### PAGE EXCERPT
- Opening Delimiter -
A diary of the self-absorbed...

Thursday, August 8, 2013

Letting Pain Be Pain, Part One

I read a story once about a girl who was born without the ability to feel pain. Normal things like cuts and scrapes would go totally unnoticed. She lacked the ability to tell the difference between cold and hot, or to retract her hand after touching something she shouldn’t have. Apparently, this is an extremely rare condition in humans.

This girl was apparently so immune to pain that her mother and father accidentally burned her in the bathtub when she was a baby and that’s how they discovered she had this condition. The hot water never caused her any discomfort; it never triggered any kind of response. Prior to being diagnosed, her parents had no idea they were hurting her.

As the girl grew older, she had to be constantly looked over. Some days she would show up from playing outside with her friends, bleeding all over her clothes but totally unaware that she had been injured. She spent weeks covered in terrible bruises that she never knew she’d received.
After years of living life this way, the girl’s parents began to pray every night that their daughter might one day wake up and feel pain again. They prayed she would feel pain so that she could live a full life. They prayed for pain to come their daughter and create for her a safer life. A strange prayer, indeed.
- Closing Delimiter -
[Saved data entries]
- Opening Delimiter -
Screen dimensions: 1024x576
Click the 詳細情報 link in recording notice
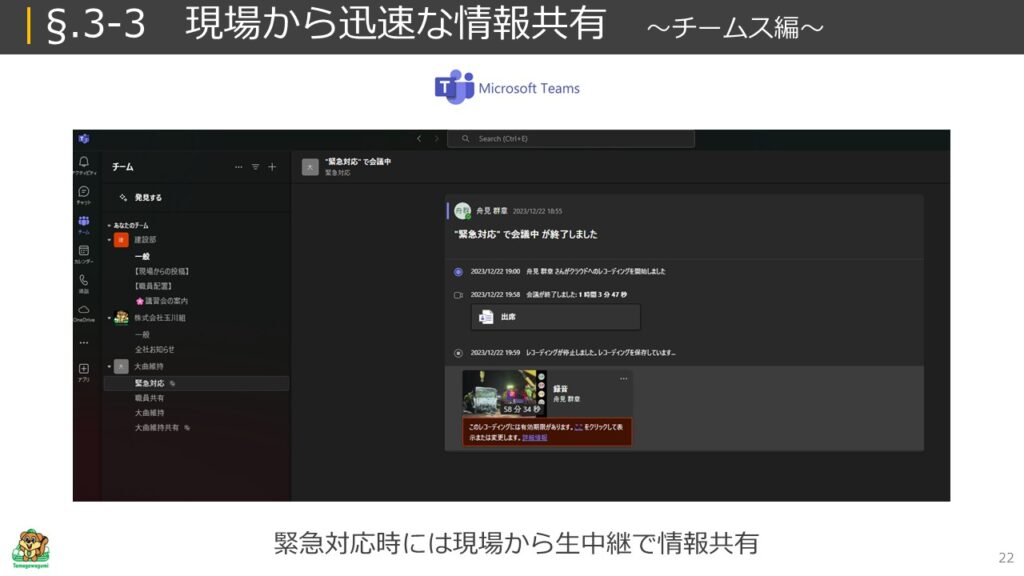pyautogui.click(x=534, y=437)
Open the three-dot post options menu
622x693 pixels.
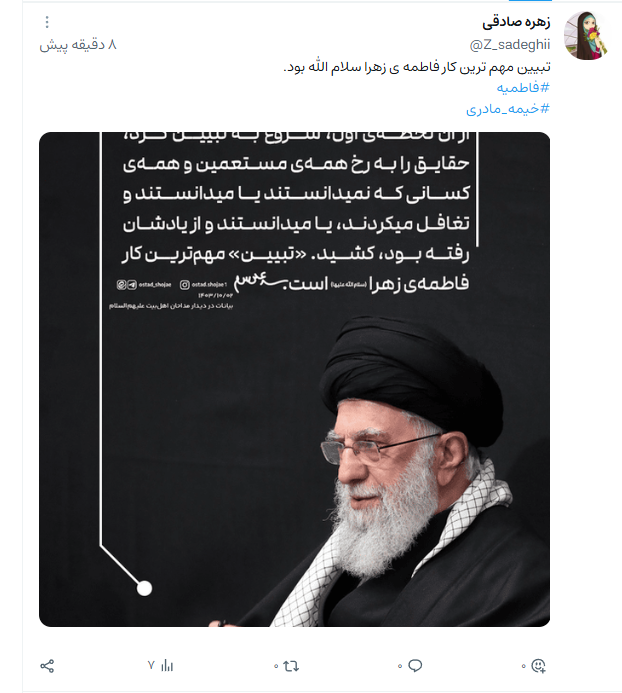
- Closing Delimiter -
- Opening Delimiter -
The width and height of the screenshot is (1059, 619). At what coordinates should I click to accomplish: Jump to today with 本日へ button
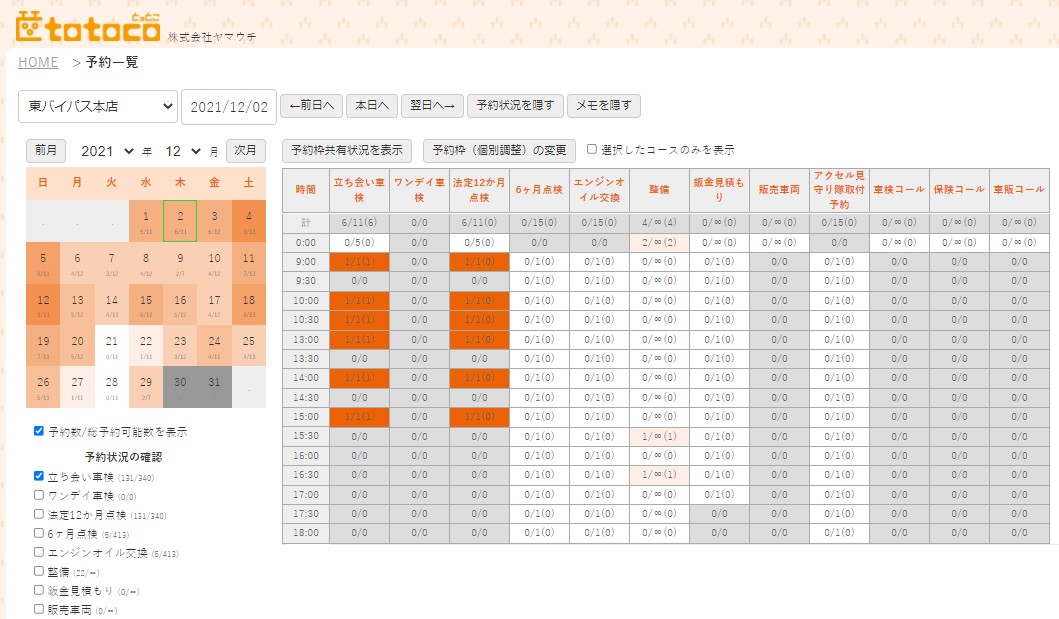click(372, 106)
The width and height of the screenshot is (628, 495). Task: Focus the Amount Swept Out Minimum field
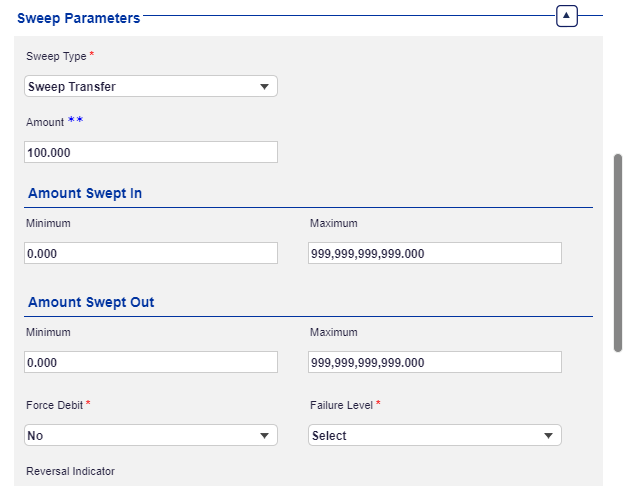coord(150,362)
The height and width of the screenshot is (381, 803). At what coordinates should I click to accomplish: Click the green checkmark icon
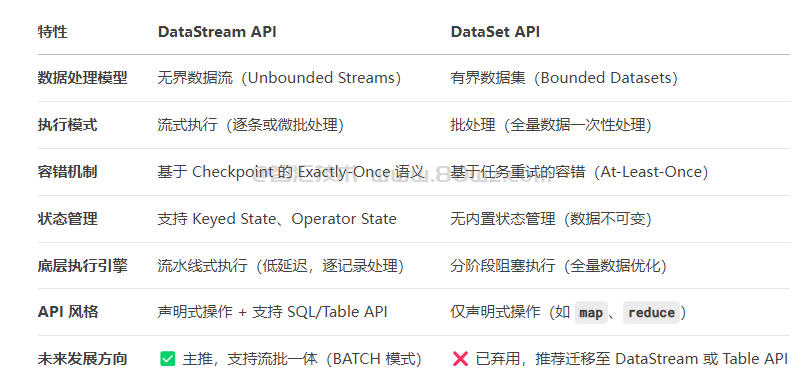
- Closing Delimiter -
### EXERCISE SET
a) Answer these questions from the blog entry, one answer per line, marked the same way:
(i) How did the girl's parents discover her condition?
(ii) What did her parents pray for every night?
(iii) What date appears on the blog entry?
b) Output the part of the blog entry that opens with the words containing "I read a story" and closes with "were hurting her.".
Nothing in the lines is needed here.

### SOLUTIONS BY TASK
a)
(i) They accidentally burned her in the bathtub when she was a baby.
(ii) That their daughter might one day wake up and feel pain again.
(iii) Thursday, August 8, 2013.

b)
I read a story once about a girl who was born without the ability to feel pain. Normal things like cuts and scrapes would go totally unnoticed. She lacked the ability to tell the difference between cold and hot, or to retract her hand after touching something she shouldn’t have. Apparently, this is an extremely rare condition in humans.

This girl was apparently so immune to pain that her mother and father accidentally burned her in the bathtub when she was a baby and that’s how they discovered she had this condition. The hot water never caused her any discomfort; it never triggered any kind of response. Prior to being diagnosed, her parents had no idea they were hurting her.